Can you put the lines from the one containing "Where should I click to: Click the number" up to and including the one containing "coord(238,199)" into a JSON list of strings, one string per line, with blank lines left out?
Input data start
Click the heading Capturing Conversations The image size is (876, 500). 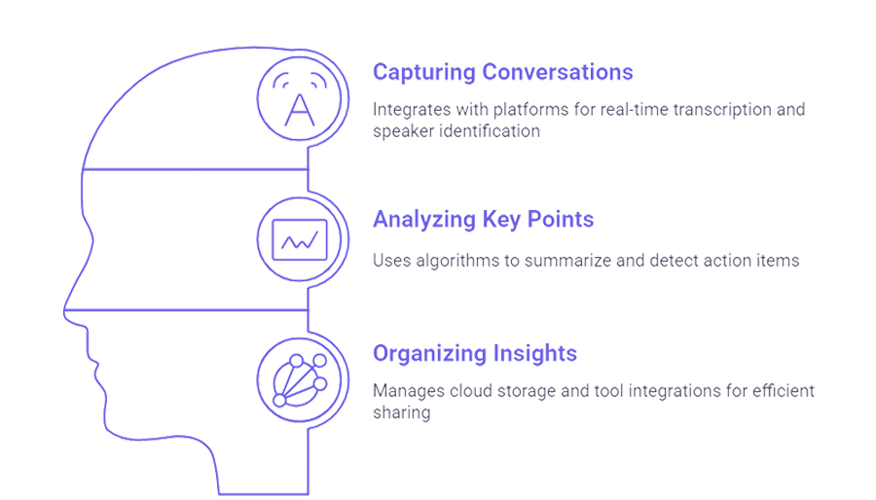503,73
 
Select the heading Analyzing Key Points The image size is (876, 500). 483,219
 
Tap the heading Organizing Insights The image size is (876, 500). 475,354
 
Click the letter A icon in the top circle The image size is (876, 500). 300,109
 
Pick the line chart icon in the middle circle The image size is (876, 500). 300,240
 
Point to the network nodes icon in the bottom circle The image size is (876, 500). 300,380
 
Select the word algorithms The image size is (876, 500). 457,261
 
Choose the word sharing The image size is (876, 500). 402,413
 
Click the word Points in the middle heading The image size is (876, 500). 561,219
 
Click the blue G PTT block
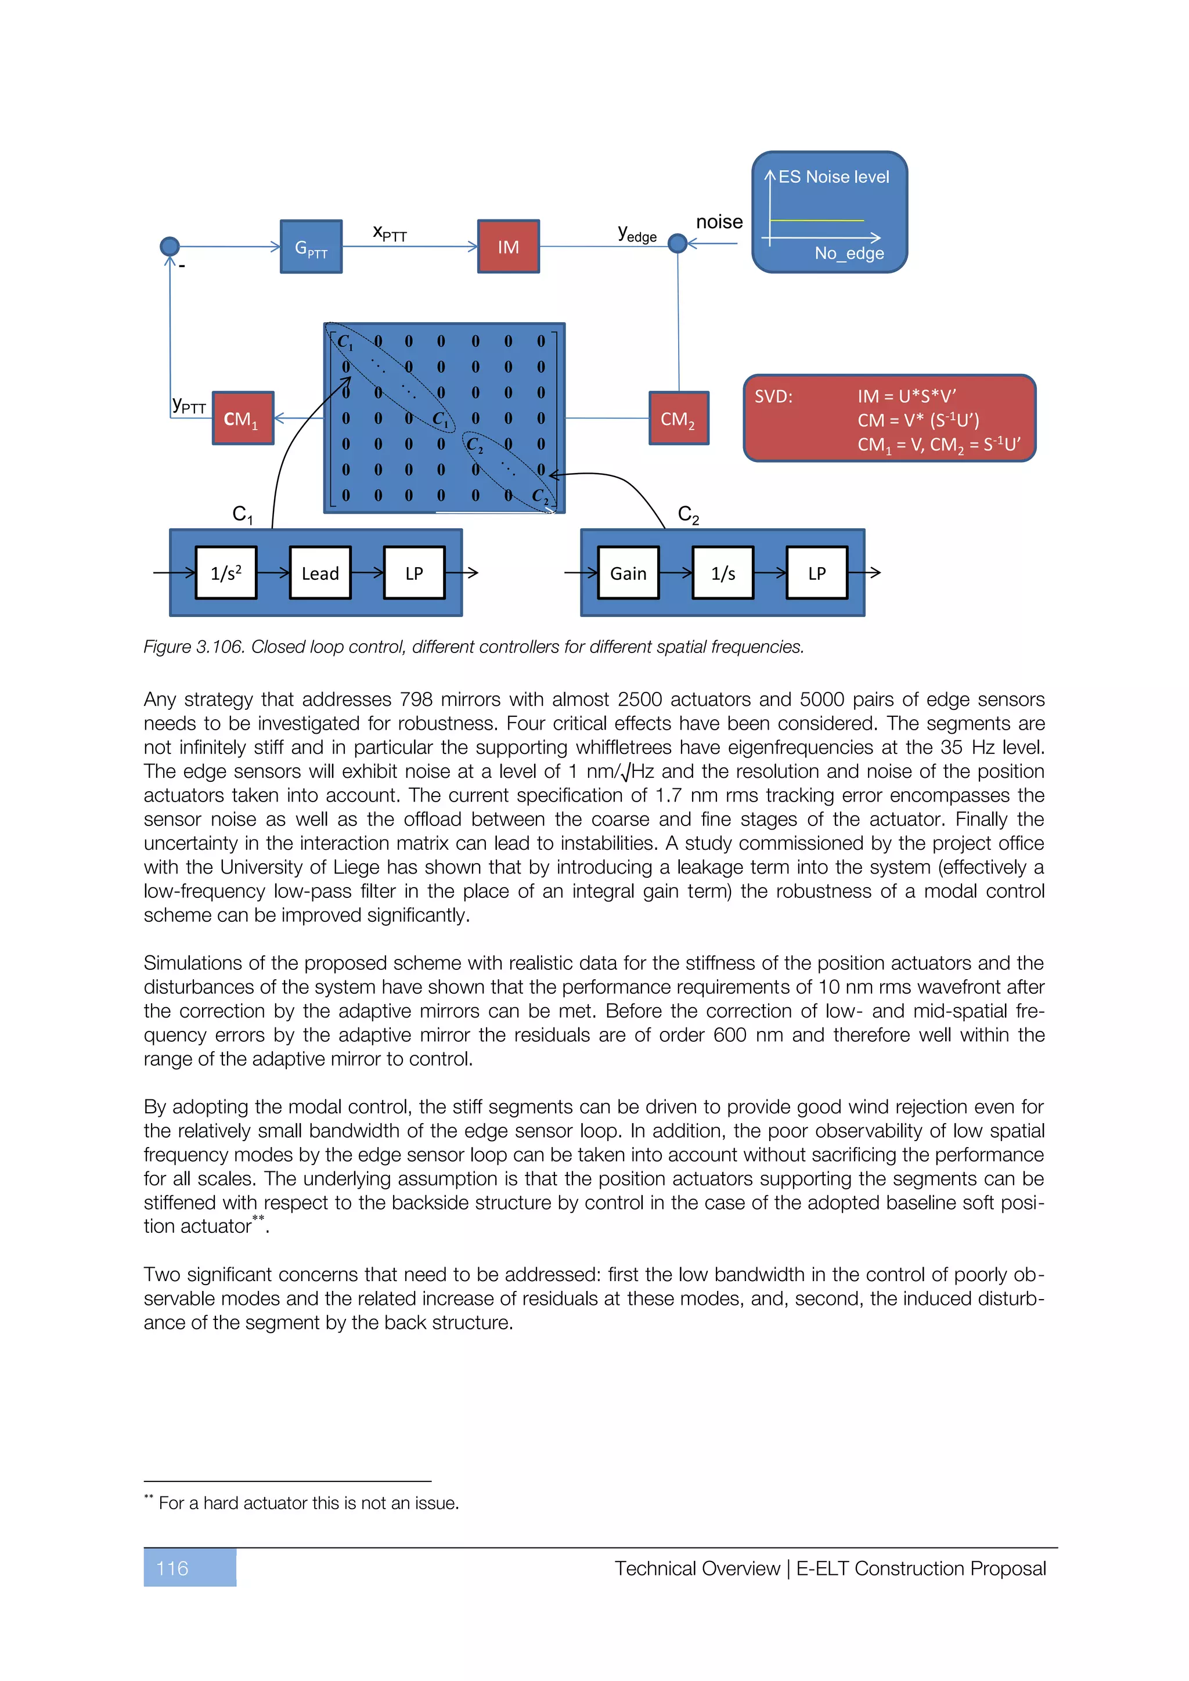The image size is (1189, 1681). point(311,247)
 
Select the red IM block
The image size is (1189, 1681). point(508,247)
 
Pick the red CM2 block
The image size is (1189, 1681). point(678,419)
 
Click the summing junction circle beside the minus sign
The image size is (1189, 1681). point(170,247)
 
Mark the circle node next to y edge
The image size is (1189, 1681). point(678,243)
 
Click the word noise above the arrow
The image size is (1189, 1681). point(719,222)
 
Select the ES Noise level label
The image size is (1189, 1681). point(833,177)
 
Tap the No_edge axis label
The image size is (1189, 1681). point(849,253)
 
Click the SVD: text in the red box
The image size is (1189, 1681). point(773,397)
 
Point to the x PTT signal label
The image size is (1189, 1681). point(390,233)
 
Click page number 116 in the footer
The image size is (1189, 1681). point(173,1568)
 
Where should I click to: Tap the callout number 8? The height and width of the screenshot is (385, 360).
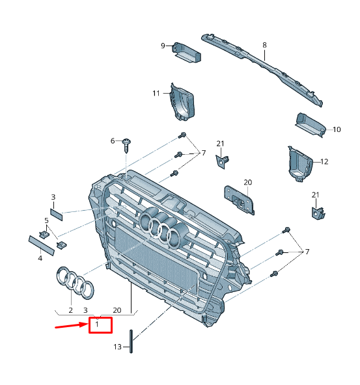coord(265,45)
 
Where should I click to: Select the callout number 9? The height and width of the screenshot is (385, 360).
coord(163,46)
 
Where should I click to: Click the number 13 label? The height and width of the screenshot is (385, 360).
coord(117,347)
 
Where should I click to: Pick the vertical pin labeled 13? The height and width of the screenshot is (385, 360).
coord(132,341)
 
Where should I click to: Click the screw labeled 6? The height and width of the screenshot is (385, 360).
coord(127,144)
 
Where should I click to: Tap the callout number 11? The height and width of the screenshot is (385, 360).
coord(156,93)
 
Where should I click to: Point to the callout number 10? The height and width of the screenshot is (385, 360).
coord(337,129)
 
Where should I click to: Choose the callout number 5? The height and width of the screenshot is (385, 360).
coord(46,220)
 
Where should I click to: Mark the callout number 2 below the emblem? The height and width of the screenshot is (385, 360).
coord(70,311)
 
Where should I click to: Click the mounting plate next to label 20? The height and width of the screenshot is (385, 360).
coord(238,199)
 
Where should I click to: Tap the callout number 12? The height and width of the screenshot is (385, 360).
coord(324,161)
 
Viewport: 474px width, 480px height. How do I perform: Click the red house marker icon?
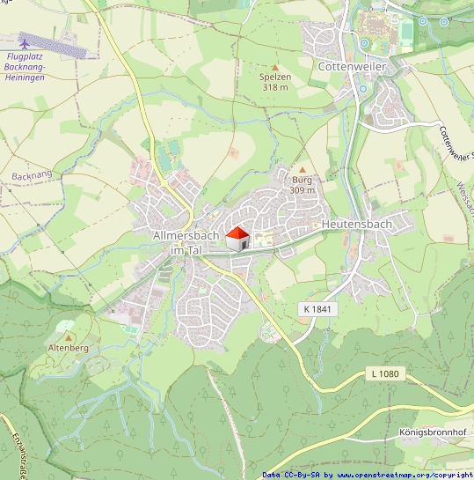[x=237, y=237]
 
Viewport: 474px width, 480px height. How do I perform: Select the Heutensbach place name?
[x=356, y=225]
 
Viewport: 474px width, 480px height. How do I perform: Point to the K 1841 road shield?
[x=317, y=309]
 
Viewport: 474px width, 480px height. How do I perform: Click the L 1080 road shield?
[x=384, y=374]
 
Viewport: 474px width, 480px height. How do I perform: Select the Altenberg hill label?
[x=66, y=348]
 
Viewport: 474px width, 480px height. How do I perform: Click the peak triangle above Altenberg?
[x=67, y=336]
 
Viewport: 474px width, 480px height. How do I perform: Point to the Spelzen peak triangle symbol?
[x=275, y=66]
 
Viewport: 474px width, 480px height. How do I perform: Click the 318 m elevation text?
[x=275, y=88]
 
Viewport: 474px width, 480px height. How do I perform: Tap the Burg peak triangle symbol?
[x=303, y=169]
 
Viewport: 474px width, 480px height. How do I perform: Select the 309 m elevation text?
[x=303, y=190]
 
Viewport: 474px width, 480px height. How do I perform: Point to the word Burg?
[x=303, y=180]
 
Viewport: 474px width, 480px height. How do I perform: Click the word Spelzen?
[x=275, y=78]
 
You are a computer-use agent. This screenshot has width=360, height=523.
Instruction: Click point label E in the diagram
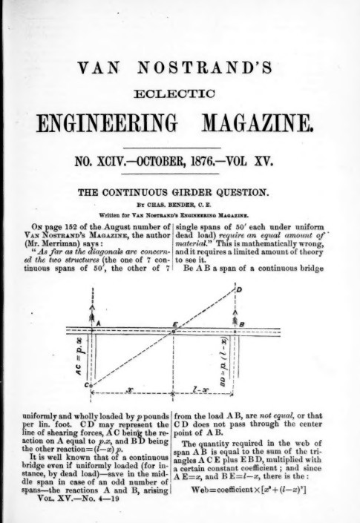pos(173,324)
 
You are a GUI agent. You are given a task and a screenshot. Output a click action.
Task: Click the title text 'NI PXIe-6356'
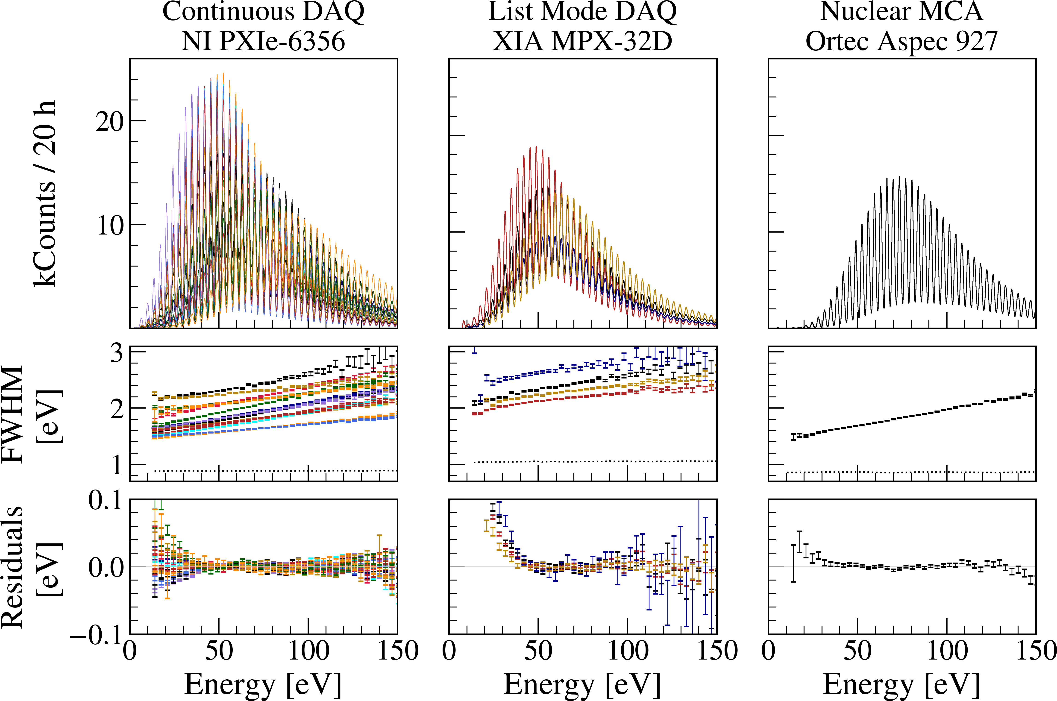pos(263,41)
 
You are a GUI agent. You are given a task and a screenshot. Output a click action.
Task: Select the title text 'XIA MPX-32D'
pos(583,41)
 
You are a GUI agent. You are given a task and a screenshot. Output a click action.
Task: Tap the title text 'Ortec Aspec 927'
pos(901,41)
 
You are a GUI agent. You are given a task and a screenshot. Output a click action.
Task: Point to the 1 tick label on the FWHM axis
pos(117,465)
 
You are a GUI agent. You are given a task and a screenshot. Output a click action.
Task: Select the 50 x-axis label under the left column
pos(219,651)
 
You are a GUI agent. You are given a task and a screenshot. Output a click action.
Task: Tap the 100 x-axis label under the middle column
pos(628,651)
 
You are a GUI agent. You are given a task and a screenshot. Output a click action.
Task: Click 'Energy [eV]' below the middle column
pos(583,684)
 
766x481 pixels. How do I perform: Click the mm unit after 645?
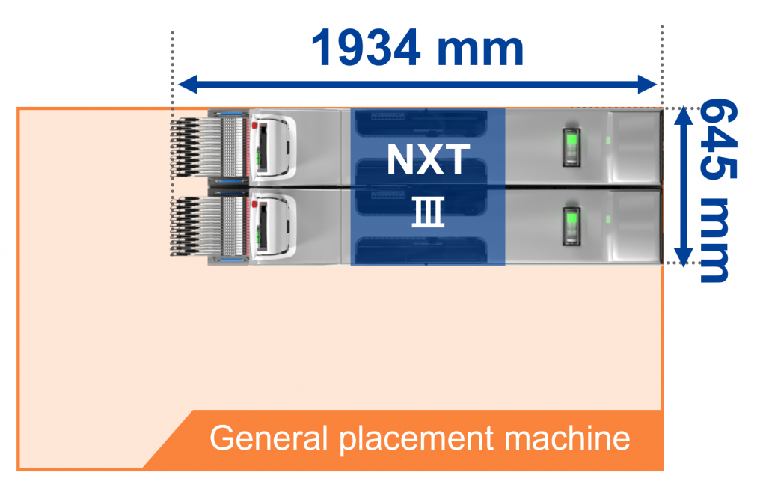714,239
Input data end
### Result of the exercise
[
  "Where should I click to: Click the number 13 label? The height and width of the screenshot is (385, 360).",
  "coord(117,347)",
  "Where should I click to: Pick the vertical pin labeled 13? The height and width of the screenshot is (385, 360).",
  "coord(132,341)",
  "Where should I click to: Click the screw labeled 6? The height and width of the screenshot is (385, 360).",
  "coord(127,144)",
  "Where should I click to: Tap the callout number 11? The height and width of the screenshot is (385, 360).",
  "coord(156,93)",
  "Where should I click to: Point to the callout number 10? The height and width of the screenshot is (385, 360).",
  "coord(337,129)",
  "Where should I click to: Choose the callout number 5? The height and width of the screenshot is (385, 360).",
  "coord(46,220)",
  "Where should I click to: Mark the callout number 2 below the emblem? The height and width of the screenshot is (385, 360).",
  "coord(70,311)",
  "Where should I click to: Click the mounting plate next to label 20? The height and width of the screenshot is (385, 360).",
  "coord(238,199)"
]